Word and element location data
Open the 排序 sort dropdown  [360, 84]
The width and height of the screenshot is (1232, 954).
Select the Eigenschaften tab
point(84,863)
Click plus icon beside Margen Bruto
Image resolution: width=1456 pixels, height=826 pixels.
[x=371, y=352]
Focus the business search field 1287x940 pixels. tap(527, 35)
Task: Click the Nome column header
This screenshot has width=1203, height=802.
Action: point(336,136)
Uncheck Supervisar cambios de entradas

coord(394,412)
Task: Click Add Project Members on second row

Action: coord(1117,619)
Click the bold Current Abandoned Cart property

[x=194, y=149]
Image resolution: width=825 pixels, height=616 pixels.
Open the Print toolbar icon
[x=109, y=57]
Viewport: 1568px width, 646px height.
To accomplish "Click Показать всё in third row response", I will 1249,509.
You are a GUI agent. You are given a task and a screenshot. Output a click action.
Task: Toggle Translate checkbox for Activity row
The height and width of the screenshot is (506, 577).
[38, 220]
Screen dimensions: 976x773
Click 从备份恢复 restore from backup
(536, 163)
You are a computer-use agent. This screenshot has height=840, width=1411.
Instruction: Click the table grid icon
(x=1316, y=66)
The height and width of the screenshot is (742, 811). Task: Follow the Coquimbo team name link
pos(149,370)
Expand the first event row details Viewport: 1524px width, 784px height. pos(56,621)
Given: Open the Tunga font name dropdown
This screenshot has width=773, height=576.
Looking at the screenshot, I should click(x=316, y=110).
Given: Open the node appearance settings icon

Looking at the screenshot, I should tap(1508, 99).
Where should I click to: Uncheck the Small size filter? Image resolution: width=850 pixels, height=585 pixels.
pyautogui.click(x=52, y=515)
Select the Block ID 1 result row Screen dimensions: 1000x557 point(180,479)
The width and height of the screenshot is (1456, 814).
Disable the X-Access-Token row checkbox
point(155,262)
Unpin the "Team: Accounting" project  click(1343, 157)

## Short task:
Report how many lines above contain the string "This", treating uppercase and lowercase as different. Give only the number.

## Exercise result:
3